### Exercise goal
Take the data below. Output it exactly from its first line through the line containing "Click the Script".
--------------------
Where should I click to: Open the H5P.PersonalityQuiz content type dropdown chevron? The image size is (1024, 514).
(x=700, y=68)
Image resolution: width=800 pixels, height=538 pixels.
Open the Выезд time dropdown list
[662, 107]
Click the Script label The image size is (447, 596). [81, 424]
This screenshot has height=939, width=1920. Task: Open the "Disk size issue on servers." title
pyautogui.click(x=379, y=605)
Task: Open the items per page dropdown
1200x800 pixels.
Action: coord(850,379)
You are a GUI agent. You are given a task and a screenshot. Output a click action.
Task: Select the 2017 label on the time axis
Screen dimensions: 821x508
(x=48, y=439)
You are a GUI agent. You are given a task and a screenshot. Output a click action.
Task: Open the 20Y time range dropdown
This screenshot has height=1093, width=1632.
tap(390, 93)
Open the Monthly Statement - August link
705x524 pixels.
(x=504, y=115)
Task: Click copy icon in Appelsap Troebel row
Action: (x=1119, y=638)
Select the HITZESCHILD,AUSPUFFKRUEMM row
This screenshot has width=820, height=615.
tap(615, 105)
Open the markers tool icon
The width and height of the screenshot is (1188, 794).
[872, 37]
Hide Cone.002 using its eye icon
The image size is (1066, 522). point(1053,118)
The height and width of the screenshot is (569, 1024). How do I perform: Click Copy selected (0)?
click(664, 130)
--------------------
### Response to this task
Where should I click to: Open the H5P.PersonalityQuiz content type dropdown chevron? The image size is (1024, 514).
(x=700, y=68)
Image resolution: width=800 pixels, height=538 pixels.
Open the Выезд time dropdown list
[662, 107]
Click the Script label The image size is (447, 596). [81, 424]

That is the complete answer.